If $b > a$, then we lift the map $\rho $ to a map

\[ \tilde\rho : (\underline{\Lambda }^\wedge )^{\oplus t}[-b] \longrightarrow K \]

in $D(X_{pro\text{-}\acute{e}tale}, \Lambda )$. This is possible as we can think of $K$ as a complex of $\underline{\Lambda }^\wedge $-modules by discussion in the introduction to Section 61.20 and because $X_{pro\text{-}\acute{e}tale}$ is weakly contractible hence there is no obstruction to lifting the elements $\rho (e_ s) \in H^0(X, \mathcal{F})$ to elements of $H^ b(X, K)$. Fitting $\tilde\rho $ into a distinguished triangle

\[ (\underline{\Lambda }^\wedge )^{\oplus t}[-b] \to K \to L \to (\underline{\Lambda }^\wedge )^{\oplus t}[-b + 1] \]

we see that $L$ is an object of $D_{cons}(X, \Lambda )$ such that $L \otimes _\Lambda ^\mathbf {L} \underline{\Lambda /I}$ has tor amplitude contained in $[a, b - 1]$ (details omitted). By induction we can describe $L$ locally as stated in the lemma, say $L$ is isomorphic to

\[ (\underline{M^ a})^\wedge \to \ldots \to (\underline{M^{b - 1}})^\wedge \]

The map $L \to (\underline{\Lambda }^\wedge )^{\oplus t}[-b + 1]$ corresponds to a map $(\underline{M^{b - 1}})^\wedge \to (\underline{\Lambda }^\wedge )^{\oplus t}$ which allows us to extend the complex by one. The corresponding complex is isomorphic to $K$ in the derived category by the properties of triangulated categories. This finishes the proof.
$\square$

Motivated by what happens for constructible $\Lambda $-sheaves we introduce the following notion.

Required work:
A. Quote the proof excerpt from the words containing "The map $L \to" through "the following notion.".
B. Put the rows from the line containing "1512x794 pixels." through the line containing "Action: 141,347" into a JSON list of strings, one string per line, skipping blank lines and including nothing outside that range.

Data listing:
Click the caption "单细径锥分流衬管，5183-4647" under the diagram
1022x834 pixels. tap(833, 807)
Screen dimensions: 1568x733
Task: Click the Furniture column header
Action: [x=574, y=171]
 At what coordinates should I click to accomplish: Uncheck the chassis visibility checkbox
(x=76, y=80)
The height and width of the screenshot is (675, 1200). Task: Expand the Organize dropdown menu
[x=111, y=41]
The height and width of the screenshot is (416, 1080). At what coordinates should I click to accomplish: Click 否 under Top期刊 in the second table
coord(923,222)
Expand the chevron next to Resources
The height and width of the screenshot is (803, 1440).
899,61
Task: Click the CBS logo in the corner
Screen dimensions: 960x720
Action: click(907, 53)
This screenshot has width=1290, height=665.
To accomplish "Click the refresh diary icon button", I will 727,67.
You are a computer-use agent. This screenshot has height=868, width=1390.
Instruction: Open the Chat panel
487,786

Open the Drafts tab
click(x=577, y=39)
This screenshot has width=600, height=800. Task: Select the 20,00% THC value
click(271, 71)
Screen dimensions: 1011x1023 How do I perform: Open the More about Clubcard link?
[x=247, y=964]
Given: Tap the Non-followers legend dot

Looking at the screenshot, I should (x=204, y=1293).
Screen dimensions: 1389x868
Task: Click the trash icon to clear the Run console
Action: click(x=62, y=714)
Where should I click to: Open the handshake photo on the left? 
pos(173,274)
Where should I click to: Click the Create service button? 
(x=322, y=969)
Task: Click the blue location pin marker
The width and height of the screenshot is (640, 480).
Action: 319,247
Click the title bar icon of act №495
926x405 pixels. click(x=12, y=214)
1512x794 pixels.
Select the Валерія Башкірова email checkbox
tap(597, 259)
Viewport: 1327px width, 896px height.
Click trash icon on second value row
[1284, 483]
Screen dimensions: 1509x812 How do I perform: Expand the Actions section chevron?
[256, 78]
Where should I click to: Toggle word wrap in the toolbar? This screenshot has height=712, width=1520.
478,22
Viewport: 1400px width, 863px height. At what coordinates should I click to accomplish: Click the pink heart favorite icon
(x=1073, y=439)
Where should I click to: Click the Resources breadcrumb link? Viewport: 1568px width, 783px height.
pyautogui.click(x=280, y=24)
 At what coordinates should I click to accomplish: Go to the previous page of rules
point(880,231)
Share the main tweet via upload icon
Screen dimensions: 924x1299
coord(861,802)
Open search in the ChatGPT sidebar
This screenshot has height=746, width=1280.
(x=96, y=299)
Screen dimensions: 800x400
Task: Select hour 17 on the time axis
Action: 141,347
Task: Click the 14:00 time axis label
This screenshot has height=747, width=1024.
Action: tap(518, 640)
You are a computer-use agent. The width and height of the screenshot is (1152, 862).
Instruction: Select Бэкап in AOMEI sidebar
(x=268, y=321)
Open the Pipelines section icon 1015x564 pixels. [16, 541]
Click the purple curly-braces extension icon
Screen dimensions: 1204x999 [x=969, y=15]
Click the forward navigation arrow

Answers given:
A.
The map $L \to (\underline{\Lambda }^\wedge )^{\oplus t}[-b + 1]$ corresponds to a map $(\underline{M^{b - 1}})^\wedge \to (\underline{\Lambda }^\wedge )^{\oplus t}$ which allows us to extend the complex by one. The corresponding complex is isomorphic to $K$ in the derived category by the properties of triangulated categories. This finishes the proof.
$\square$

Motivated by what happens for constructible $\Lambda $-sheaves we introduce the following notion.

B.
[
  "1512x794 pixels.",
  "Select the Валерія Башкірова email checkbox",
  "tap(597, 259)",
  "Viewport: 1327px width, 896px height.",
  "Click trash icon on second value row",
  "[1284, 483]",
  "Screen dimensions: 1509x812 How do I perform: Expand the Actions section chevron?",
  "[256, 78]",
  "Where should I click to: Toggle word wrap in the toolbar? This screenshot has height=712, width=1520.",
  "478,22",
  "Viewport: 1400px width, 863px height. At what coordinates should I click to accomplish: Click the pink heart favorite icon",
  "(x=1073, y=439)",
  "Where should I click to: Click the Resources breadcrumb link? Viewport: 1568px width, 783px height.",
  "pyautogui.click(x=280, y=24)",
  " At what coordinates should I click to accomplish: Go to the previous page of rules",
  "point(880,231)",
  "Share the main tweet via upload icon",
  "Screen dimensions: 924x1299",
  "coord(861,802)",
  "Open search in the ChatGPT sidebar",
  "This screenshot has height=746, width=1280.",
  "(x=96, y=299)",
  "Screen dimensions: 800x400",
  "Task: Select hour 17 on the time axis",
  "Action: 141,347"
]